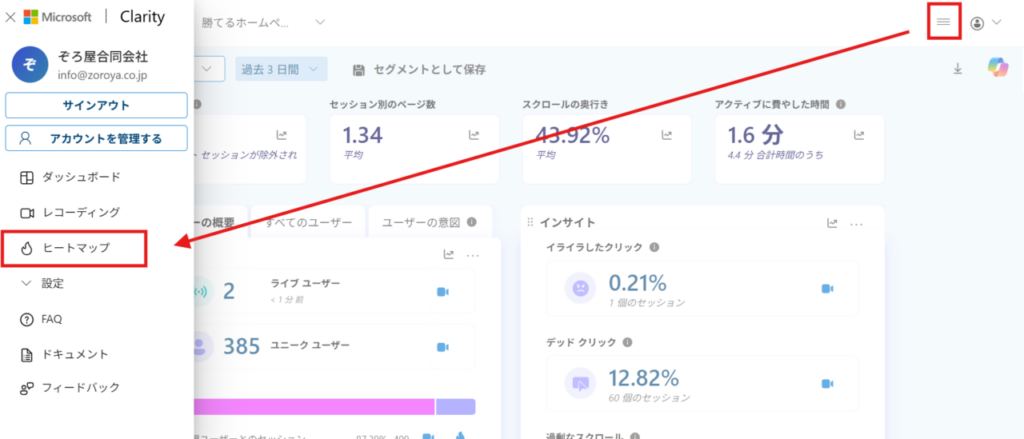Click the アカウントを管理する button

96,138
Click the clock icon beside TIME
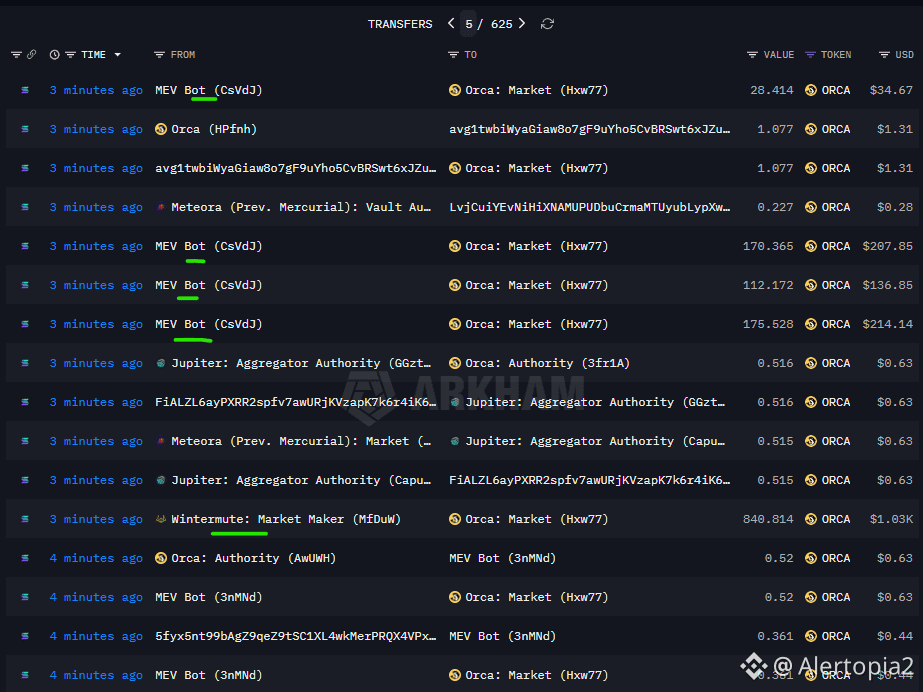Image resolution: width=923 pixels, height=692 pixels. 54,55
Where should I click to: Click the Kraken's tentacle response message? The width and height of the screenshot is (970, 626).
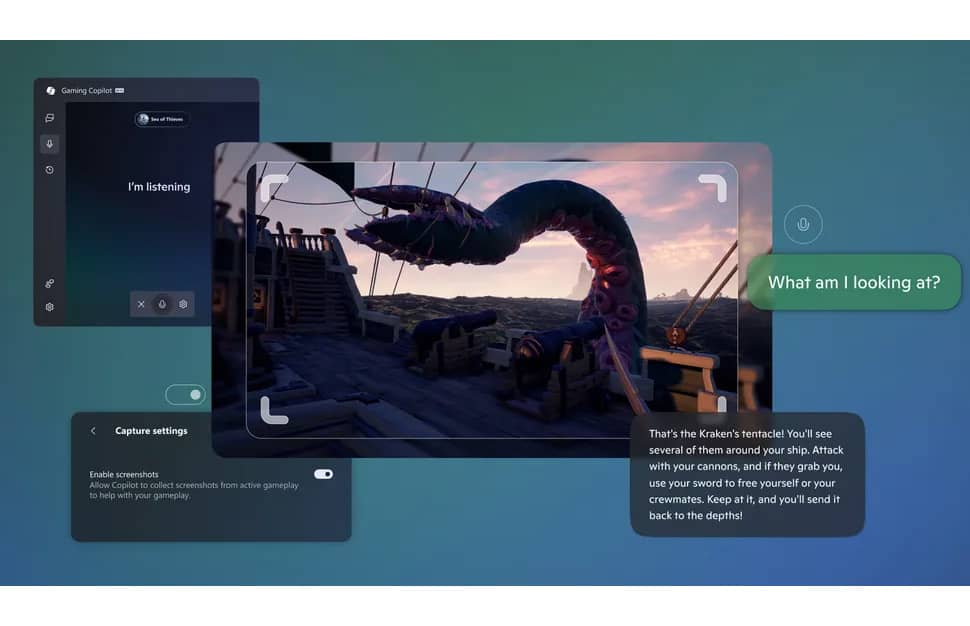(x=746, y=474)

============

TASK TO CARRY OUT
What is needed is an exact repetition of every line from the line with "Where should I" to the end of the data above, both ends included, with no pictures.

TASK SOLUTION
Where should I click to: Click the Kraken's tentacle response message? The width and height of the screenshot is (970, 626).
(x=746, y=474)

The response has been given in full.